• _Task prompt_
The records appear below. Copy each one exactly.

[Stored data]
/---
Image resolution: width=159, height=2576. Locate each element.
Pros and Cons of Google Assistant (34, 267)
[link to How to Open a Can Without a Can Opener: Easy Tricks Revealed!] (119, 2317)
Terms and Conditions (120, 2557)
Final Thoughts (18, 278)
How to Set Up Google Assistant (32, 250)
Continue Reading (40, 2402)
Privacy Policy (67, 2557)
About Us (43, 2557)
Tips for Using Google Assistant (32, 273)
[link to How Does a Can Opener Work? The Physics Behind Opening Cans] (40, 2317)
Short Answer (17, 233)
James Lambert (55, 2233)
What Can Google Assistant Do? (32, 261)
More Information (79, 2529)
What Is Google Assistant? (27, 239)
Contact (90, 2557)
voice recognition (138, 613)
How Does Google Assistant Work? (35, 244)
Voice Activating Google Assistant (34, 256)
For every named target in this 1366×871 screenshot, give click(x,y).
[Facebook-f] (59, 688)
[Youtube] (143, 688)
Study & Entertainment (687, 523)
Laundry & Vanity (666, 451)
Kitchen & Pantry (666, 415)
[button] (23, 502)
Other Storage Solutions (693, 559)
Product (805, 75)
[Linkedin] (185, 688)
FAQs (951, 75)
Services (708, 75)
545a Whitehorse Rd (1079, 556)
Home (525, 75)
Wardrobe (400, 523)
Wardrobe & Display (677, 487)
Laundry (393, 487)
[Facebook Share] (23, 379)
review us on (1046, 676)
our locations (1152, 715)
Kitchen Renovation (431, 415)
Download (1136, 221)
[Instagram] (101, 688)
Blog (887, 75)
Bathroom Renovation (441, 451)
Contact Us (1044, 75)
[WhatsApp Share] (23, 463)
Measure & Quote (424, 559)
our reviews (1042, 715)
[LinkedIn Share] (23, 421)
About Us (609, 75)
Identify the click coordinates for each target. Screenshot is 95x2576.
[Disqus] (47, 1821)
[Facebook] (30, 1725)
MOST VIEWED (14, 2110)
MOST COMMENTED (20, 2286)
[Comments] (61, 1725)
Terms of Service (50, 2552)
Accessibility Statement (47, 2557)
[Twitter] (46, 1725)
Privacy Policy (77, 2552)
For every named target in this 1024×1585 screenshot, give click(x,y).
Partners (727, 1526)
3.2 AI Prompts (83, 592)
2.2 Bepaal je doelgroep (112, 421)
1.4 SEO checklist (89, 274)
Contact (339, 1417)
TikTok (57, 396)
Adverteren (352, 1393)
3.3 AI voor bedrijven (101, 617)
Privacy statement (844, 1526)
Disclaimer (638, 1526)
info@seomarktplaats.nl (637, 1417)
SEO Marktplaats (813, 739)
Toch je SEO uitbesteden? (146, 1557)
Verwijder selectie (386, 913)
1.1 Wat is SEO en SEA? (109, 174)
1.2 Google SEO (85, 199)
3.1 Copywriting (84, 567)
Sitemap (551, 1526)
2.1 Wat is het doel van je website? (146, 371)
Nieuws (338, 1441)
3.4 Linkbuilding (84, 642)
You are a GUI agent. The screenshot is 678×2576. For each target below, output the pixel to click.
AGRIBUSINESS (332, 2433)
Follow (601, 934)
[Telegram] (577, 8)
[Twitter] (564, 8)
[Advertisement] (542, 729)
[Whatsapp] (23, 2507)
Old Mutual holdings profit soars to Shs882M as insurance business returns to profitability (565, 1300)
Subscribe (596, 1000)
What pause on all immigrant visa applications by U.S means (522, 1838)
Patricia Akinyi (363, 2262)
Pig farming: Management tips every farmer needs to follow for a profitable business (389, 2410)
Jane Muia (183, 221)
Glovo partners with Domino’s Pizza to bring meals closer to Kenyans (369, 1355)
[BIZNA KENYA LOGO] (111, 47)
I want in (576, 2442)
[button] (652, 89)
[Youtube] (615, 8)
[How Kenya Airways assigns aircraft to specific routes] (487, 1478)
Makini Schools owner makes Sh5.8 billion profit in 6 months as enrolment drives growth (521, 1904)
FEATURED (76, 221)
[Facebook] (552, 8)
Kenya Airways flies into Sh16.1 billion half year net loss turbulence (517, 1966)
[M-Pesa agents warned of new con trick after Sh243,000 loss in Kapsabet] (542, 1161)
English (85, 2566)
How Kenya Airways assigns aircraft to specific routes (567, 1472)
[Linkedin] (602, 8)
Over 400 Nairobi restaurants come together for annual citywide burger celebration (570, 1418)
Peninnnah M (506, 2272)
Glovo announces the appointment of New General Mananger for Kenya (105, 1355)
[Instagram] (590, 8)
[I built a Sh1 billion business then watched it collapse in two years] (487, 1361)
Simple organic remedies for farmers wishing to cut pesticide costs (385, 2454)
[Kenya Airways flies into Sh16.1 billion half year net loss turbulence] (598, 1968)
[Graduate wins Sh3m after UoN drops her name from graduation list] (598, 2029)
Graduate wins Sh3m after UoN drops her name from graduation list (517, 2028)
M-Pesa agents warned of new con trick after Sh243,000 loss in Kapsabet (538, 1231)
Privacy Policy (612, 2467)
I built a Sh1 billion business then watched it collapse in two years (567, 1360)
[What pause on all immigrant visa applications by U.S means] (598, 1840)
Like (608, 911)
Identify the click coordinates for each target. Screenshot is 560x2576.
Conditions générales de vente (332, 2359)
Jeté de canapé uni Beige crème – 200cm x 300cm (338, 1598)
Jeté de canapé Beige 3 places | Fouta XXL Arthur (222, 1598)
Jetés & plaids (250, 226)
\---
• _Your response_
Image resolution: width=159, height=2576. Locate each element.
Pros and Cons of Google Assistant (34, 267)
[link to How to Open a Can Without a Can Opener: Easy Tricks Revealed!] (119, 2317)
Terms and Conditions (120, 2557)
Final Thoughts (18, 278)
How to Set Up Google Assistant (32, 250)
Continue Reading (40, 2402)
Privacy Policy (67, 2557)
About Us (43, 2557)
Tips for Using Google Assistant (32, 273)
[link to How Does a Can Opener Work? The Physics Behind Opening Cans] (40, 2317)
Short Answer (17, 233)
James Lambert (55, 2233)
What Can Google Assistant Do? (32, 261)
More Information (79, 2529)
What Is Google Assistant? (27, 239)
Contact (90, 2557)
voice recognition (138, 613)
How Does Google Assistant Work? (35, 244)
Voice Activating Google Assistant (34, 256)
For every named target in this 1366×871 screenshot, give click(x,y).
[Facebook-f] (59, 688)
[Youtube] (143, 688)
Study & Entertainment (687, 523)
Laundry & Vanity (666, 451)
Kitchen & Pantry (666, 415)
[button] (23, 502)
Other Storage Solutions (693, 559)
Product (805, 75)
[Linkedin] (185, 688)
FAQs (951, 75)
Services (708, 75)
545a Whitehorse Rd (1079, 556)
Home (525, 75)
Wardrobe (400, 523)
Wardrobe & Display (677, 487)
Laundry (393, 487)
[Facebook Share] (23, 379)
review us on (1046, 676)
our locations (1152, 715)
Kitchen Renovation (431, 415)
Download (1136, 221)
[Instagram] (101, 688)
Blog (887, 75)
Bathroom Renovation (441, 451)
Contact Us (1044, 75)
[WhatsApp Share] (23, 463)
Measure & Quote (424, 559)
our reviews (1042, 715)
[LinkedIn Share] (23, 421)
About Us (609, 75)
Identify the click coordinates for each target. Screenshot is 95x2576.
[Disqus] (47, 1821)
[Facebook] (30, 1725)
MOST VIEWED (14, 2110)
MOST COMMENTED (20, 2286)
[Comments] (61, 1725)
Terms of Service (50, 2552)
Accessibility Statement (47, 2557)
[Twitter] (46, 1725)
Privacy Policy (77, 2552)
For every named target in this 1024×1585 screenshot, give click(x,y).
Partners (727, 1526)
3.2 AI Prompts (83, 592)
2.2 Bepaal je doelgroep (112, 421)
1.4 SEO checklist (89, 274)
Contact (339, 1417)
TikTok (57, 396)
Adverteren (352, 1393)
3.3 AI voor bedrijven (101, 617)
Privacy statement (844, 1526)
Disclaimer (638, 1526)
info@seomarktplaats.nl (637, 1417)
SEO Marktplaats (813, 739)
Toch je SEO uitbesteden? (146, 1557)
Verwijder selectie (386, 913)
1.1 Wat is SEO en SEA? (109, 174)
1.2 Google SEO (85, 199)
3.1 Copywriting (84, 567)
Sitemap (551, 1526)
2.1 Wat is het doel van je website? (146, 371)
Nieuws (338, 1441)
3.4 Linkbuilding (84, 642)
You are a GUI agent. The screenshot is 678×2576. For each target below, output the pixel to click.
AGRIBUSINESS (332, 2433)
Follow (601, 934)
[Telegram] (577, 8)
[Twitter] (564, 8)
[Advertisement] (542, 729)
[Whatsapp] (23, 2507)
Old Mutual holdings profit soars to Shs882M as insurance business returns to profitability (565, 1300)
Subscribe (596, 1000)
What pause on all immigrant visa applications by U.S means (522, 1838)
Patricia Akinyi (363, 2262)
Pig farming: Management tips every farmer needs to follow for a profitable business (389, 2410)
Jane Muia (183, 221)
Glovo partners with Domino’s Pizza to bring meals closer to Kenyans (369, 1355)
[BIZNA KENYA LOGO] (111, 47)
I want in (576, 2442)
[button] (652, 89)
[Youtube] (615, 8)
[How Kenya Airways assigns aircraft to specific routes] (487, 1478)
Makini Schools owner makes Sh5.8 billion profit in 6 months as enrolment drives growth (521, 1904)
FEATURED (76, 221)
[Facebook] (552, 8)
Kenya Airways flies into Sh16.1 billion half year net loss turbulence (517, 1966)
[M-Pesa agents warned of new con trick after Sh243,000 loss in Kapsabet] (542, 1161)
English (85, 2566)
How Kenya Airways assigns aircraft to specific routes (567, 1472)
[Linkedin] (602, 8)
Over 400 Nairobi restaurants come together for annual citywide burger celebration (570, 1418)
Peninnnah M (506, 2272)
Glovo announces the appointment of New General Mananger for Kenya (105, 1355)
[Instagram] (590, 8)
[I built a Sh1 billion business then watched it collapse in two years] (487, 1361)
Simple organic remedies for farmers wishing to cut pesticide costs (385, 2454)
[Kenya Airways flies into Sh16.1 billion half year net loss turbulence] (598, 1968)
[Graduate wins Sh3m after UoN drops her name from graduation list] (598, 2029)
Graduate wins Sh3m after UoN drops her name from graduation list (517, 2028)
M-Pesa agents warned of new con trick after Sh243,000 loss in Kapsabet (538, 1231)
Privacy Policy (612, 2467)
I built a Sh1 billion business then watched it collapse in two years (567, 1360)
[What pause on all immigrant visa applications by U.S means] (598, 1840)
Like (608, 911)
Identify the click coordinates for each target. Screenshot is 560x2576.
Conditions générales de vente (332, 2359)
Jeté de canapé uni Beige crème – 200cm x 300cm (338, 1598)
Jeté de canapé Beige 3 places | Fouta XXL Arthur (222, 1598)
Jetés & plaids (250, 226)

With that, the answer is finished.